Extraction and isolation of images from their PDF containers:

The open source command-line program pdfimages version 0.25.0 (part of the Poppler library: http://poppler.freedesktop.org/) was used to automate the extraction and isolation of all figure images from each PDF. A total of 8,221 source images were extracted from the 5,816 source PDFs. Each source image was named according to the unique DOI of the PDF it came from, plus a three digit identifier to indicate which image it was in the PDF (e.g. ijs.0.004572-0-000.jpg, ijs.0.004572-0-001.jpg, ijs.0.004572-0-002.jpg, reflecting the sequence in which the images appeareed throughout the PDF).

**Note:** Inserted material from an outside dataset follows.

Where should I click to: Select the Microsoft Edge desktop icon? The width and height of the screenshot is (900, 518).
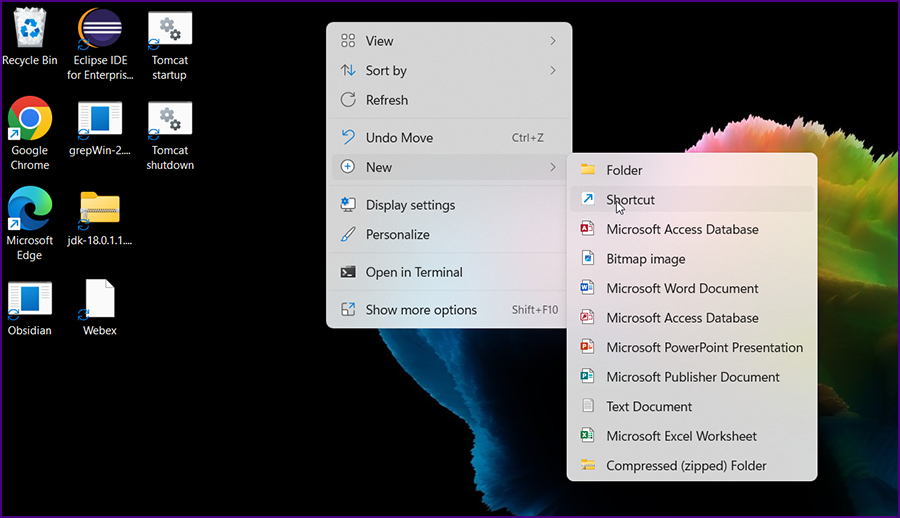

Selection of phylogenetic tree images:

All 8,221 images were loaded into Shotwell version 0.17.0, an open-source GUI image management program. One of us (RM) manually tagged all phylogeny-containing figure images, resulting in a selection of 4,336 images that contained a dendrogram of some form or another. This manual process took about 5 hours. This phylogeny selection set was exported (copied) using Shotwell to its own clean directory path, safely away from the non-phylogeny images for further processing. In retrospect, and with the application of some machine learning techniques, we could probably have automated this step too, with a high degree of precision and recall.

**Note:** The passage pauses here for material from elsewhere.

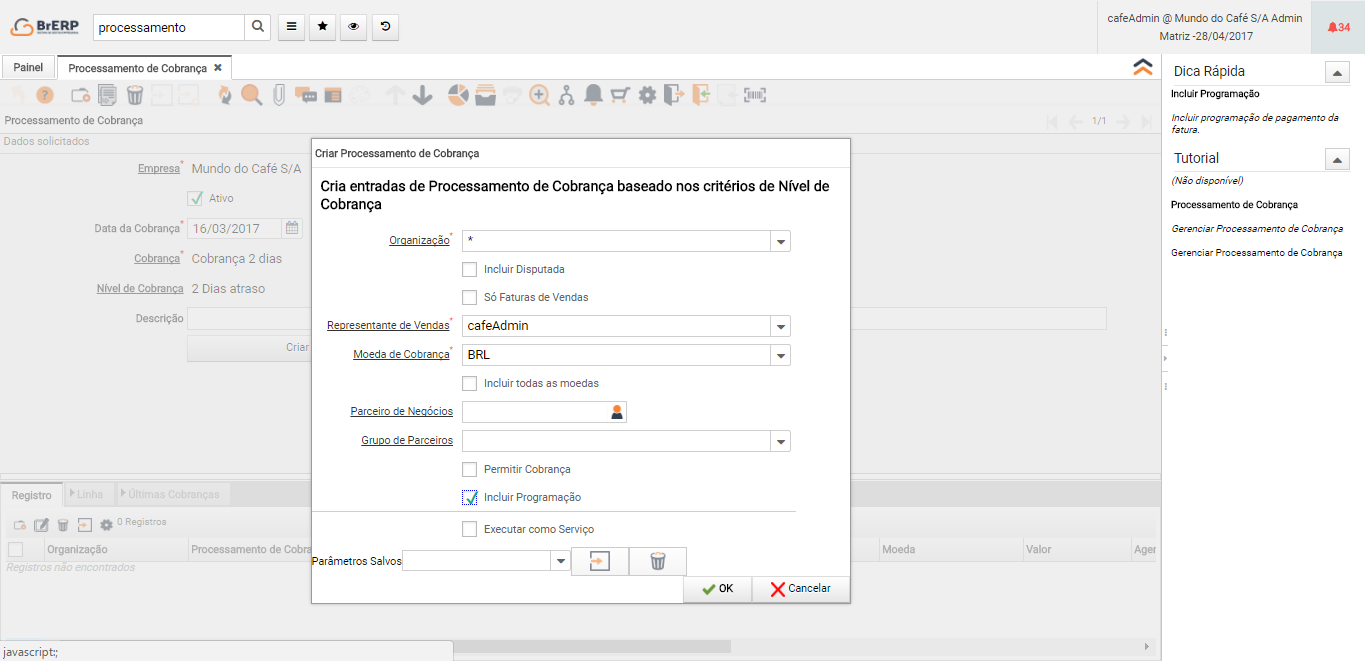Screen dimensions: 1365x661
Task: Click the eye view icon in header
Action: pos(353,28)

Converting raster images to re-usable phylogenetic data:

The set of 4,336 images containing a phylogeny (e.g., Fig. 2) were split into nine different batches of up to 500 images each, before further processing with ami-phylo. There was no single method that would universally and reliably extract semantic data from images.

Figure 2.  

A typical source input tree raster image (figure 1 from Park et al. 2008). Note the low resolution image quality. As this computer-generated ilustration follows predefined rules and conventions for the visual display of phylogenetic trees, we do not believe that it qualifies as a copyrightable work in itself (see Egloff et al. 2017 for more).

Problems included:

  • the quality of the target image

  • the types of graphic object to be extracted,

  • the natural language in the diagram,

  • the error rate in creating the image

  • orthogonal sources of information

  • complexity

In this project we explored several possible approaches before alighting upon a scheme that worked well.

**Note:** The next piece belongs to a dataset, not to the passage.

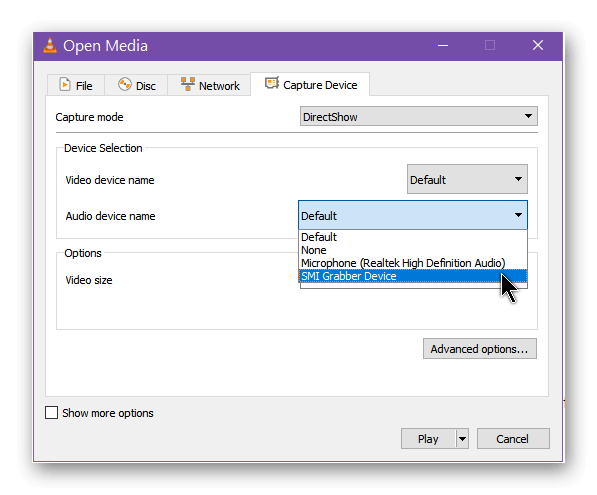
Task: Switch to the Network tab
Action: tap(209, 85)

In general anyone wanting to use diagram mining in science should ask; is the image the original or a copy? Copies (such as photographs, photocopying, scanning) may introduce noise, distortion, contrast, antialiasing, bleeding, holes and line breaks. Fully computer generated images have the benefit of consistency, but sometimes introduce artefacts such as drawing lines twice for emphasis. In this paper we exclusively utilise machine generated diagrams.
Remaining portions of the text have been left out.